Il est maintenant 11h00, la leçon de ski est terminée pour le groupe fraichement initié. On retrouve les nouveaux adeptes, qui ne sont plus du tout les débutants hésitants et craintifs du début: les plus habiles montrent leurs prouesses avec fierté, devant le regard admiratif des bénévoles et moniteurs. La transformation est complétée avec une collation aux saveurs québécoises, des biscuits Félix & Norton, et une lampée de sirop d’érable! Les bouches se remplissent mais les sourires ne sont pas moins grands car l’endorphine du sport se conjugue avec la dopamine des papilles. C’est mission accomplie pour Sandy Wolofsky et tous les acteurs qui ont veillé au bon déroulement de cette journée; les applaudissements fusent, chaque participant se félicite: certains ont abattu des craintes, d’autres des murs invisibles. En date de ce 7 mars 2020, il y a désormais plus de « nous », moins de « eux ».

Biscuits et sirop d’érable: parfait pour se remettre des émotions vécues en ski!

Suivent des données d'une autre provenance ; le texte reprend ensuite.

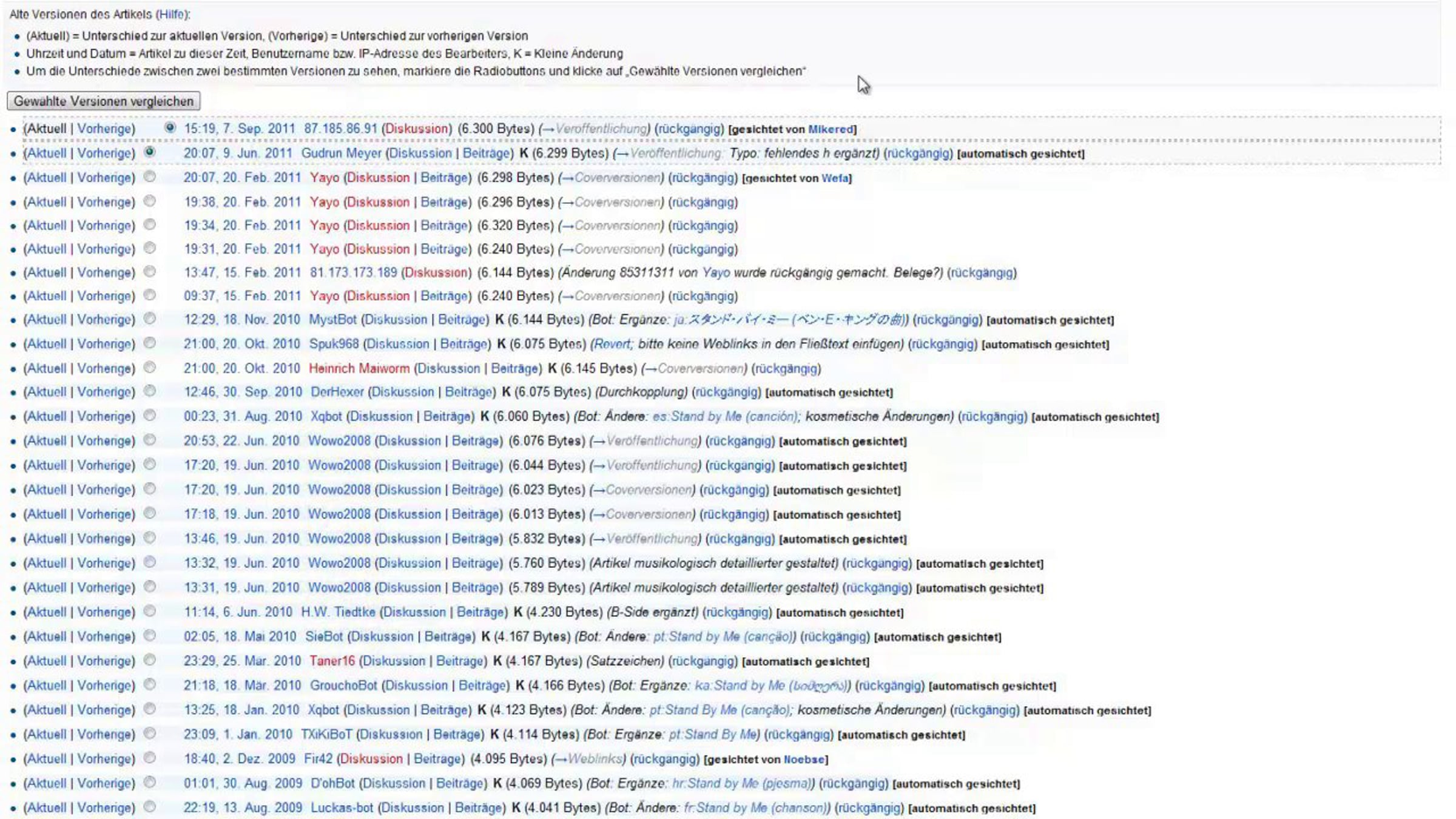Open Mikered's user link
1456x819 pixels.
(x=830, y=129)
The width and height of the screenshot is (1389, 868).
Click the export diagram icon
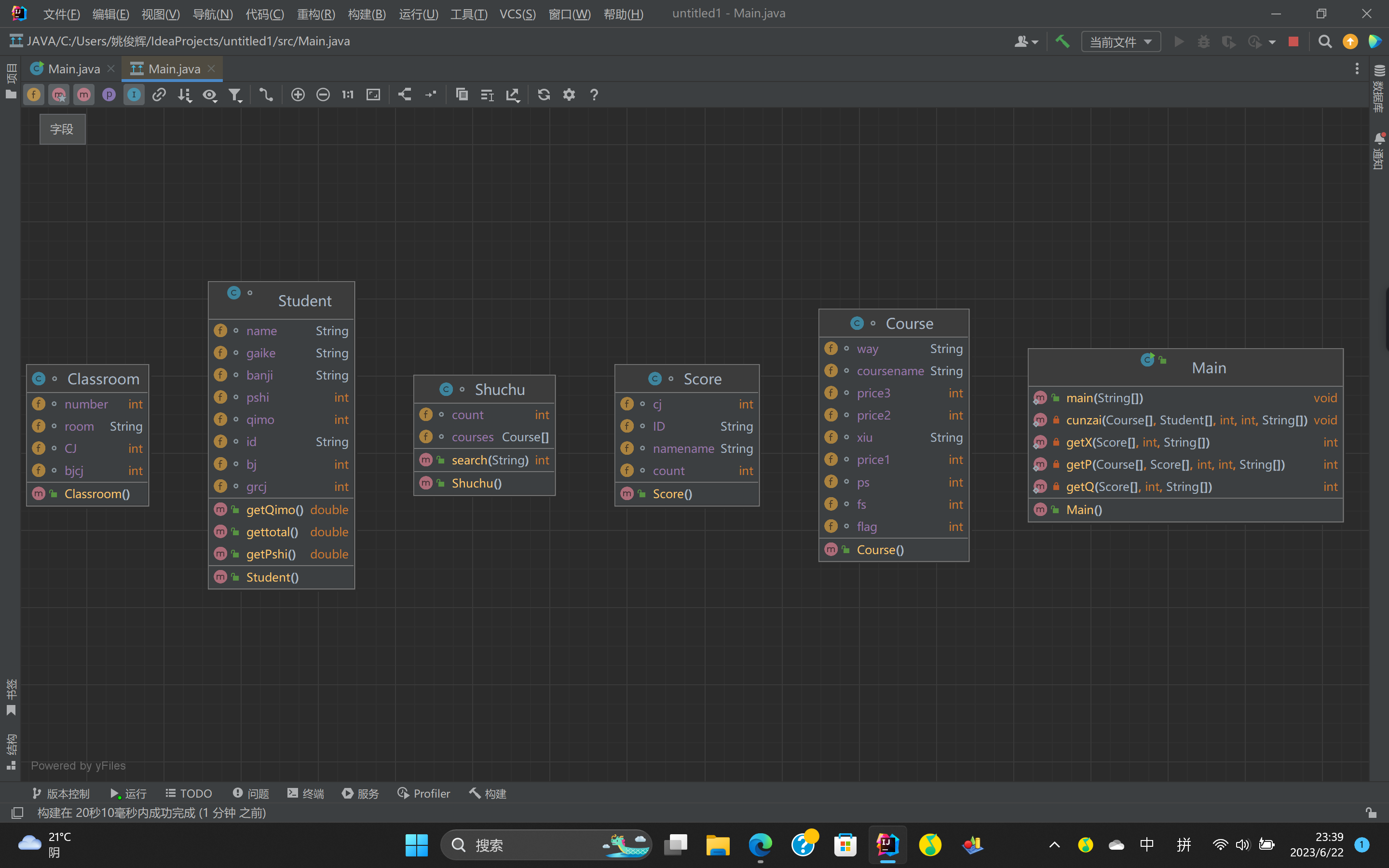[513, 95]
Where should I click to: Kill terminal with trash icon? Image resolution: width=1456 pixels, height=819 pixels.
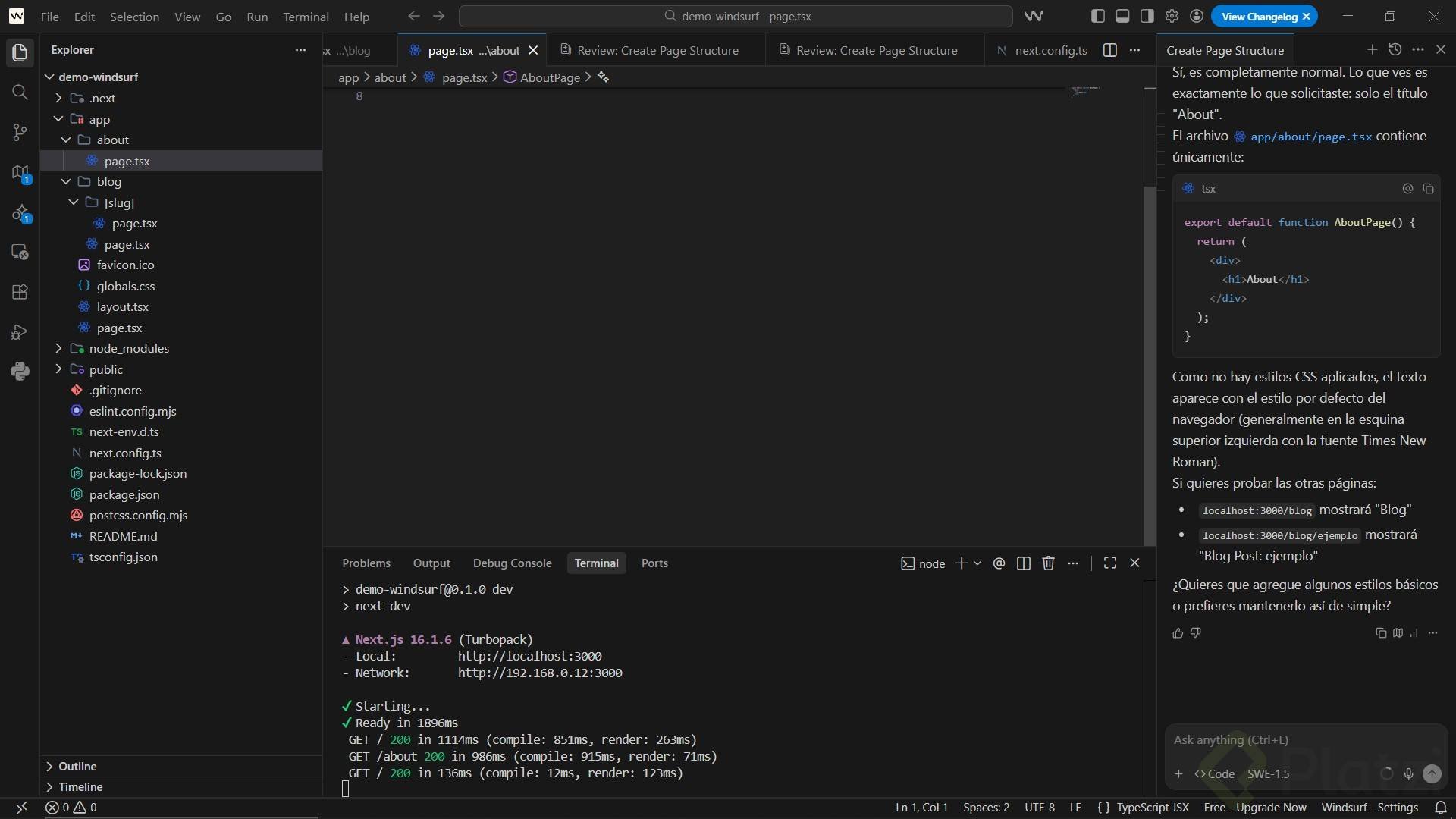[1048, 563]
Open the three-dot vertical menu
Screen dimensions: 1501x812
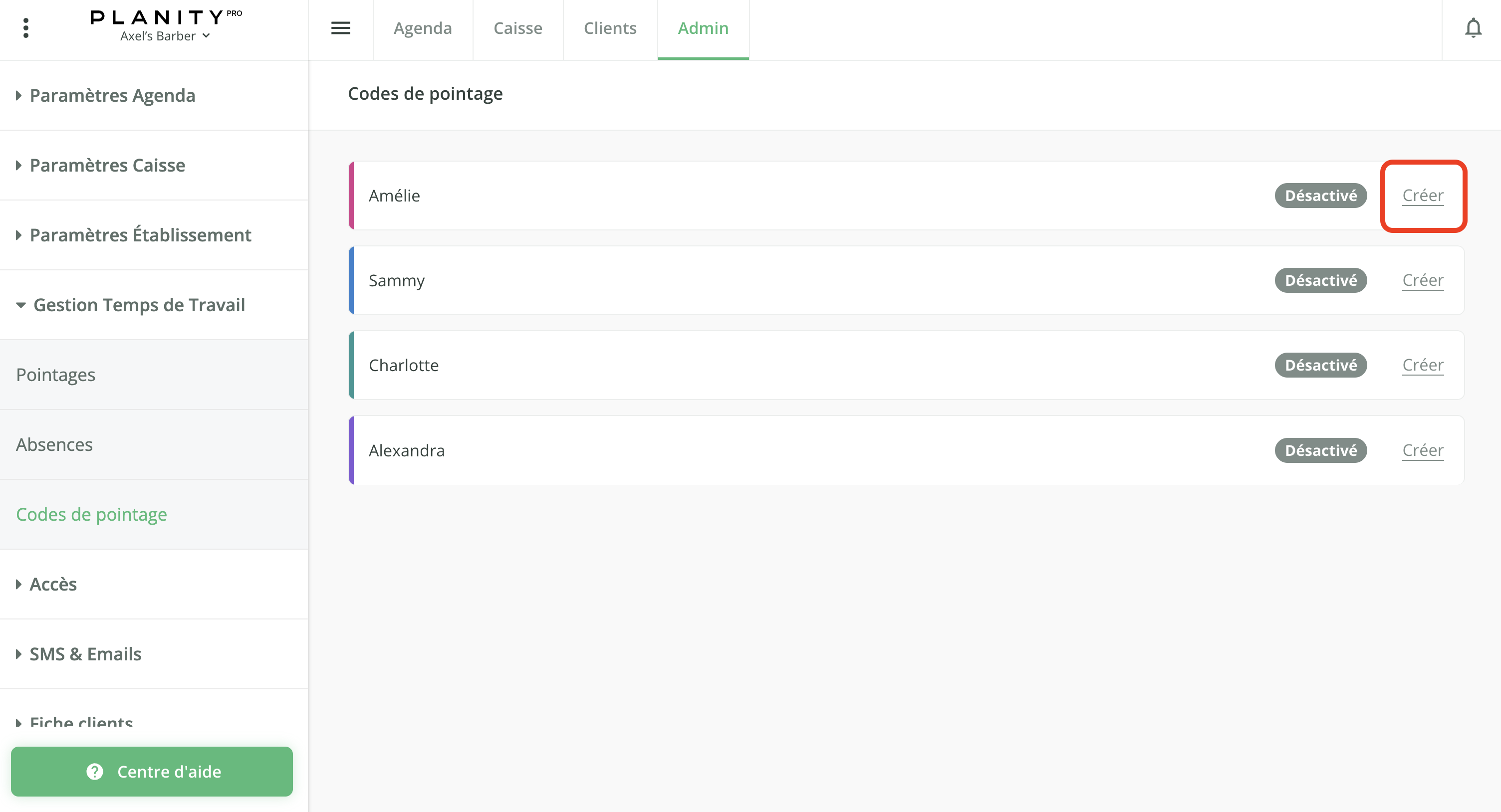click(x=25, y=28)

Garder la roue en mouvement

La pandémie a bien sûr mis un énorme frein sur toutes les activités prévues par OuiCanSki. [NDLR: Cet article devait d’ailleurs être publié quelques jours après le 7 mars 2020, il dort dans les cartons virtuels de mon disque dur depuis ce temps.] Heureusement, en 2022-23, Sandy Wolofsky est enfin en mesure de redémarrer les activités de OuiCanSki. Le 19 février dernier, un groupe de réfugiés de la guerre d’Ukraine a découvert le ski de fond au Camping Ste-Agathe. La prochaine activité de ski alpin aura lieu à Ski Montcalm, le 19 mars prochain, alors que deux groupes seront initiés aux joies de la glisse. Cette journée sera la plus grosse organisée par OuiCanSki jusqu’à maintenant! L’organisme attend un autre groupe de réfugiés de la guerre en Ukraine, ainsi qu’un groupe de nouveaux arrivants d’origines variées. D’ailleurs, depuis sa création en 2018, OuiCanSki a initié des skieurs venant de 23 pays différents!

Comme toutes les autres journées OuiCanSki, la participation est accessible à très faible coût grâce à l’implication de divers organismes et associations. La journée du 19 mars prochain a été coordonnée avec l’Agence Ometz, l’Association des stations de ski du Québec, et Ski Montcalm. La généreuse contribution de Gants Auclair permet à tous les participants d’avoir les mains au chaud lors de l’activité. Mentionnons au passage que Sandy Wolofsky fait la femme-orchestre et est bien souvent seule à tout planifier, de l’horaire sur papier à l’accueil en station le jour-même: si vous souhaitez vous impliquer en tant que bénévole, que ce soit pour la journée du 19 mars 2023 à Ski Montcalm, ou pour de futures activités, vous pouvez contacter Sandy via ouicanski@gmail.com

Le groupe de nouveaux skieurs à Ski Montcalm, le 7 mars 2020. Photo Gabrielle Larose (ASSQ)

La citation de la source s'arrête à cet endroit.